=== Direction ===
Copy out the following lines without any changes, everything from the start of the records down to the line containing "will tap(26, 101).", that line included.
═════ Information provided
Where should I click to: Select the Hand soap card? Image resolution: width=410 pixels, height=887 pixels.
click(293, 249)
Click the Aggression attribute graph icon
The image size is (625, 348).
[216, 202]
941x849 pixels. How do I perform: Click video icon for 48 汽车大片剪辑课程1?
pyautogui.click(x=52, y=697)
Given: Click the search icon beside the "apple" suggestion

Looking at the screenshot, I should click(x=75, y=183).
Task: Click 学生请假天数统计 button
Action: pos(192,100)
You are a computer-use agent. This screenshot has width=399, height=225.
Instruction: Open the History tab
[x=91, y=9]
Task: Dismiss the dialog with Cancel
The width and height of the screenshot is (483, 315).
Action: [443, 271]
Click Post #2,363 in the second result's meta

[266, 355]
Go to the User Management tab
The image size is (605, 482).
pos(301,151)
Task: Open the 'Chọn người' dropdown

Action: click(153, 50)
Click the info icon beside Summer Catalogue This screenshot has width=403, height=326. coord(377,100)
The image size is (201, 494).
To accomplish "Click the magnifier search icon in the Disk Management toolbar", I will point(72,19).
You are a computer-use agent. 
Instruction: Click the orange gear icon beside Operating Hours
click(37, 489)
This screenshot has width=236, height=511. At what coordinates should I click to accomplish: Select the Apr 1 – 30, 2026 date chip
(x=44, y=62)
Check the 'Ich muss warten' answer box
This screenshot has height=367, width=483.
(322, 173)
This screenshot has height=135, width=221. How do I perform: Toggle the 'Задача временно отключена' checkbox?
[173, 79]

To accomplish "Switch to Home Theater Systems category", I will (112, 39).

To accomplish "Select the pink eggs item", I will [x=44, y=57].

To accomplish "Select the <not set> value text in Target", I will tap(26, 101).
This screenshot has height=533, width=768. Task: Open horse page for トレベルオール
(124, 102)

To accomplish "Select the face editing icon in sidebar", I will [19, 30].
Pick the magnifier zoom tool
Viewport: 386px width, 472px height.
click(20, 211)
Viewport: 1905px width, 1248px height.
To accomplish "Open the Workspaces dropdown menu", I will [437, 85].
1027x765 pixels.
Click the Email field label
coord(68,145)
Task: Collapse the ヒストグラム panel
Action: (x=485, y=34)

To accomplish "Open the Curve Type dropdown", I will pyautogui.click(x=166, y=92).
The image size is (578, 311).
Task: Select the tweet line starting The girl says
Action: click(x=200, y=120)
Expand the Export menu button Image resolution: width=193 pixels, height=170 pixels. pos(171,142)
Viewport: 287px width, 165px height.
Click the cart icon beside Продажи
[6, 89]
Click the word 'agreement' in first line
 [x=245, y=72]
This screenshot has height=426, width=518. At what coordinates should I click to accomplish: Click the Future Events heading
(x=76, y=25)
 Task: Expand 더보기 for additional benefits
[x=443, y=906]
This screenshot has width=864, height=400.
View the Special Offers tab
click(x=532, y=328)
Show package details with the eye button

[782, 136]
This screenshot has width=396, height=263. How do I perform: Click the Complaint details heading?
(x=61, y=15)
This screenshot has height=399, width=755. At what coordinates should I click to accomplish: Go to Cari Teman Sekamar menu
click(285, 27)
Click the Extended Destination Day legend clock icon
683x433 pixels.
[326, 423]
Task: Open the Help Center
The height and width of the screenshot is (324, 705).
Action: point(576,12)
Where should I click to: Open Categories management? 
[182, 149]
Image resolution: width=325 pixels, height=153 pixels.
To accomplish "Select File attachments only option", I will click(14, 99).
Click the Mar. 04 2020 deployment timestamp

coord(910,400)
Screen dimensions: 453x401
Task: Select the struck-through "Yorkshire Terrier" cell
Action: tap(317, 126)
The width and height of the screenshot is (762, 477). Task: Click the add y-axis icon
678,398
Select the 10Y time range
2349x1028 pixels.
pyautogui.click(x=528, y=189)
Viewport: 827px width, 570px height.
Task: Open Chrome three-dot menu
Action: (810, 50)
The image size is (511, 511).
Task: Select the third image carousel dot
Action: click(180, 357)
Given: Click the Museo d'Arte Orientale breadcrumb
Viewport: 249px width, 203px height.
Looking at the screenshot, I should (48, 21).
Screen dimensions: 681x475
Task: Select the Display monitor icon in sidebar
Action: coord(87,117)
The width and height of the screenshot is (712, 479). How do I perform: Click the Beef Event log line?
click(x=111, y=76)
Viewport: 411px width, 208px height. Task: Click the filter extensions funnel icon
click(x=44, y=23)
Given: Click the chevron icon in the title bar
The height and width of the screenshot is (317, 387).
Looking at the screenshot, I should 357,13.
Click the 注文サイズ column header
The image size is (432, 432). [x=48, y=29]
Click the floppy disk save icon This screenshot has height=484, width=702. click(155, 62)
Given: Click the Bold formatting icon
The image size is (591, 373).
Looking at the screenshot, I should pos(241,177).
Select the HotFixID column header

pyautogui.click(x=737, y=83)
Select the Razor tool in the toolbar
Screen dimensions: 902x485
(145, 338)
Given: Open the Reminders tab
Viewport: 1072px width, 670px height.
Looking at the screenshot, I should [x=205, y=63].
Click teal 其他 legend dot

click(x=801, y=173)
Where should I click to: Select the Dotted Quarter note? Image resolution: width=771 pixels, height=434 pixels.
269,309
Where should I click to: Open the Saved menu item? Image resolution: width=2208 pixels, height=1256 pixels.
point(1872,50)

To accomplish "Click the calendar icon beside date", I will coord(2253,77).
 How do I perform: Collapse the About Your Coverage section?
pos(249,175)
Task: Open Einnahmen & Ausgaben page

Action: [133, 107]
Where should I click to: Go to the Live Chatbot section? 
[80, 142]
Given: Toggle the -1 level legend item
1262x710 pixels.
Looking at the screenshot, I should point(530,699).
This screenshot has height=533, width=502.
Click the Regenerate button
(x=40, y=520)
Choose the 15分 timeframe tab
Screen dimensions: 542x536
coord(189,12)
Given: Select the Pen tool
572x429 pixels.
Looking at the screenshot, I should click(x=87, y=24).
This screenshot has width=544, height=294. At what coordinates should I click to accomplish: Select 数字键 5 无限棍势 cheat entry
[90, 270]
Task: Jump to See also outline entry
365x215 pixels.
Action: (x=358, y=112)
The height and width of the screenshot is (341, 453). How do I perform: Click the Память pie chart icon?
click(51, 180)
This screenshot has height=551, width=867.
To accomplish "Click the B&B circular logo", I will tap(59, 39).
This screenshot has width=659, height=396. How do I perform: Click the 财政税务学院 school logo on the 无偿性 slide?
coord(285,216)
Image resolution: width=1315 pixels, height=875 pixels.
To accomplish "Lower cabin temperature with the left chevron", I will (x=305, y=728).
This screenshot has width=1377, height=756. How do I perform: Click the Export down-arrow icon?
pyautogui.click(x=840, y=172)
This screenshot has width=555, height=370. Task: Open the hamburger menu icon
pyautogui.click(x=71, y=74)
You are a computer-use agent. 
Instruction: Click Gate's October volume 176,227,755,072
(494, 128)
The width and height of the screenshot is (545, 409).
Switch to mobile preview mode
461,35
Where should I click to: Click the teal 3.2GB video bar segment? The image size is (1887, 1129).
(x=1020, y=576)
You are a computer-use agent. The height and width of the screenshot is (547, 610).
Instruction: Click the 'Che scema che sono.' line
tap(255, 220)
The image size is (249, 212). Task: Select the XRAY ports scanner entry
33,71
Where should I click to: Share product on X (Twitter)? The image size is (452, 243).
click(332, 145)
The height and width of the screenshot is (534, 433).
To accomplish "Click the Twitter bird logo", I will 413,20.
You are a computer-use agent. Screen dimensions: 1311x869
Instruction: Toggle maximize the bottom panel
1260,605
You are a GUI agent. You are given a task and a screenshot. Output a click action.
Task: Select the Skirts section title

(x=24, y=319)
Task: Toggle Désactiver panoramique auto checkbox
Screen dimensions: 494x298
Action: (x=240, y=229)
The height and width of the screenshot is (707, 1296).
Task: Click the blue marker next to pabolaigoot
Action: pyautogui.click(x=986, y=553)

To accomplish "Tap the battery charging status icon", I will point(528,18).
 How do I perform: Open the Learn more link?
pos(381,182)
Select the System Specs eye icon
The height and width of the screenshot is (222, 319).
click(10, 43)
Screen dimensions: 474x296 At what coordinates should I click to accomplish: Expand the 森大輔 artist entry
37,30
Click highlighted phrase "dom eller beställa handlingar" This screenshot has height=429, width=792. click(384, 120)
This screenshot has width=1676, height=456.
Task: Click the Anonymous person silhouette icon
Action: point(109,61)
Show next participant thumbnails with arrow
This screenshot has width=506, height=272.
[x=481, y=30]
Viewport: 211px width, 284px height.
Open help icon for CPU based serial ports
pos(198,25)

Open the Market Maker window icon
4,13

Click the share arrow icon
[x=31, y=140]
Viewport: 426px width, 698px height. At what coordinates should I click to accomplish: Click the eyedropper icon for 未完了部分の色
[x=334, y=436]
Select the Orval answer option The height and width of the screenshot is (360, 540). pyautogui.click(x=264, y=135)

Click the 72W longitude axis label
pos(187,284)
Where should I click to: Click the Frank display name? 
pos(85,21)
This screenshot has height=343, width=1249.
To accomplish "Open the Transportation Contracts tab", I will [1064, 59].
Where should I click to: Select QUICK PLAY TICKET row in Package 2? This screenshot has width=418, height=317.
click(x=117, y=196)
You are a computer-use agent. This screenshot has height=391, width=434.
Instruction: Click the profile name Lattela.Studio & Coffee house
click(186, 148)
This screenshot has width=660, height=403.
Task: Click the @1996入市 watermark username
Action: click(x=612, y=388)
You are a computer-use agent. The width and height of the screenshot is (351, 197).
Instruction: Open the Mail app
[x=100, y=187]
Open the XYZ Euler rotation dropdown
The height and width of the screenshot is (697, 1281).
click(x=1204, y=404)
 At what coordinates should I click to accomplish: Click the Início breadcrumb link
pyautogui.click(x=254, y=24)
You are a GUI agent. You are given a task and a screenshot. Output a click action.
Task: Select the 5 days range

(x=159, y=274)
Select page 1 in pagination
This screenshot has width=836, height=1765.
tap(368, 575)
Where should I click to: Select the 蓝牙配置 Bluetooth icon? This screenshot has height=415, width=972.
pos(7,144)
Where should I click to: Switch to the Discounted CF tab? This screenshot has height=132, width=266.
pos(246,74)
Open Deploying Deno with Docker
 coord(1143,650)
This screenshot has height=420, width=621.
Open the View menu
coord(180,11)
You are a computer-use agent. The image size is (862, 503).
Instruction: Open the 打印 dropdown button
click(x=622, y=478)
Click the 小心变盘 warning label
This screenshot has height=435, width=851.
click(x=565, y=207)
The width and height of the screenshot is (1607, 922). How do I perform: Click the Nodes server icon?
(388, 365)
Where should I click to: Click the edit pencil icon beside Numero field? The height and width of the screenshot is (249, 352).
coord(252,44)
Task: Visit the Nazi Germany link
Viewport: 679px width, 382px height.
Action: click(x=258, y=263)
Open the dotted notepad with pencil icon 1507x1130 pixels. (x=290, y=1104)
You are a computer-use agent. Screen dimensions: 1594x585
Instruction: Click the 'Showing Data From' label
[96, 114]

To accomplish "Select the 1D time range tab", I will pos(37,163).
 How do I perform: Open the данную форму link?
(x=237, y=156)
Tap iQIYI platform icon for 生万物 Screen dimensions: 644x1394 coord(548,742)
══════════
=== Completed task ===
Where should I click to: Select the Hand soap card? Image resolution: width=410 pixels, height=887 pixels.
click(293, 249)
Click the Aggression attribute graph icon
The image size is (625, 348).
[216, 202]
941x849 pixels. How do I perform: Click video icon for 48 汽车大片剪辑课程1?
pyautogui.click(x=52, y=697)
Given: Click the search icon beside the "apple" suggestion

Looking at the screenshot, I should click(x=75, y=183).
Task: Click 学生请假天数统计 button
Action: pos(192,100)
You are a computer-use agent. This screenshot has width=399, height=225.
Instruction: Open the History tab
[x=91, y=9]
Task: Dismiss the dialog with Cancel
The width and height of the screenshot is (483, 315).
Action: [443, 271]
Click Post #2,363 in the second result's meta

[266, 355]
Go to the User Management tab
The image size is (605, 482).
pos(301,151)
Task: Open the 'Chọn người' dropdown

Action: click(153, 50)
Click the info icon beside Summer Catalogue This screenshot has width=403, height=326. coord(377,100)
The image size is (201, 494).
To accomplish "Click the magnifier search icon in the Disk Management toolbar", I will point(72,19).
You are a computer-use agent. 
Instruction: Click the orange gear icon beside Operating Hours
click(37, 489)
This screenshot has width=236, height=511. At what coordinates should I click to accomplish: Select the Apr 1 – 30, 2026 date chip
(x=44, y=62)
Check the 'Ich muss warten' answer box
This screenshot has height=367, width=483.
(322, 173)
This screenshot has height=135, width=221. How do I perform: Toggle the 'Задача временно отключена' checkbox?
[173, 79]

To accomplish "Switch to Home Theater Systems category", I will (112, 39).

To accomplish "Select the pink eggs item", I will [x=44, y=57].

To accomplish "Select the <not set> value text in Target", I will tap(26, 101).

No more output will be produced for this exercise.